Reginald the Vampire is an American comedy horror television series which premiered on Syfy on October 5, 2022. The series stars Jacob Batalon as Reginald Andres. In January 2023, the series was renewed for a second season.

Cast and characters 
 Jacob Batalon as Reginald Andres
 Mandela Van Peebles as Maurice Miller
 Em Haine as Sarah Kinney
 Georgia Waters as Penelope
 Marguerite Hanna as Ashley
 Aren Buchholz as Todd
 Savannah Basley as Angela
 Sean Yves Lessard as Lebron

Episodes

Production

Development
On August 5, 2021, it was announced that Syfy had ordered a ten episode contemporary adaptation of Johnny B. Truant's Fat Vampire book series.

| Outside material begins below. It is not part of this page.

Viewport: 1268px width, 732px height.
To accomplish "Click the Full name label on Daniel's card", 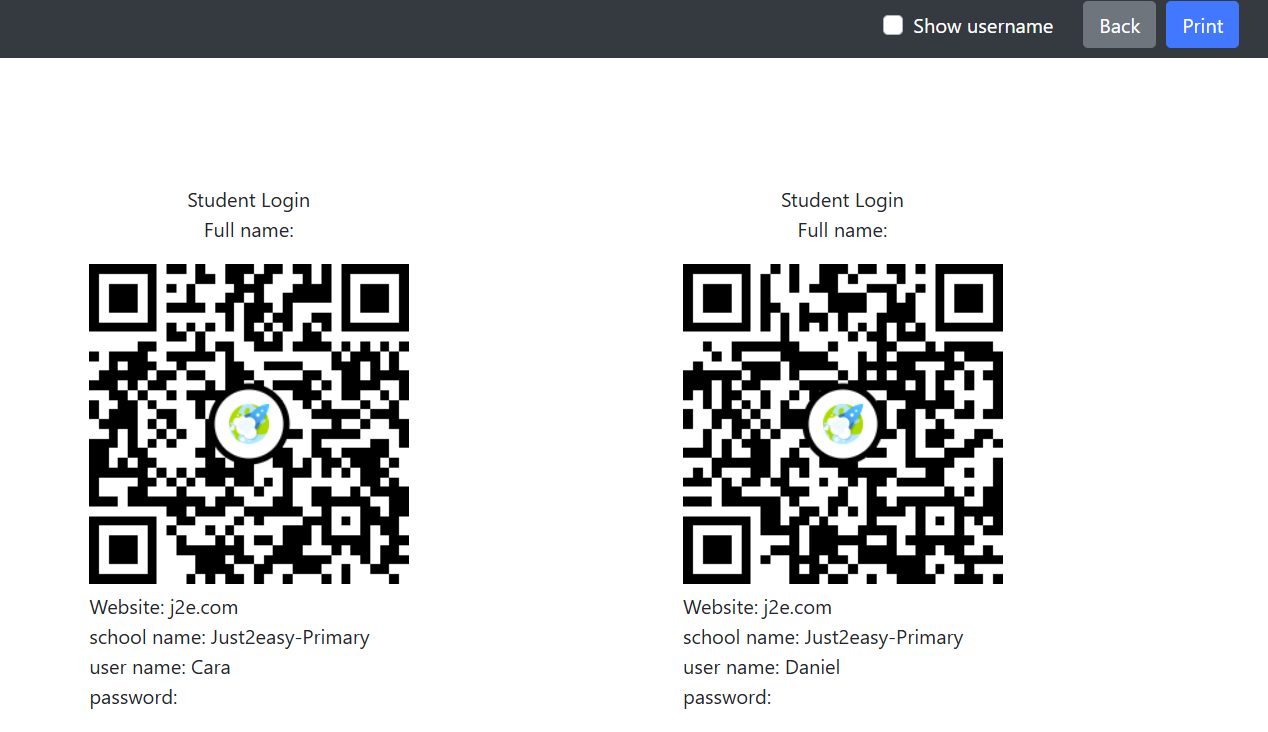I will tap(842, 230).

On January 15, 2023, Syfy renewed the series for a second season.

Reception
The review aggregator website Rotten Tomatoes reports a 70% approval rating with an average rating of 6.7/10, based on 10 critic reviews. The website's critics consensus reads, "Reginald doesn't particularly stand out in the already crowded vampire genre, but Jacob Batalon invests his hapless protagonist with enough charm to make this spunky series worth a bite."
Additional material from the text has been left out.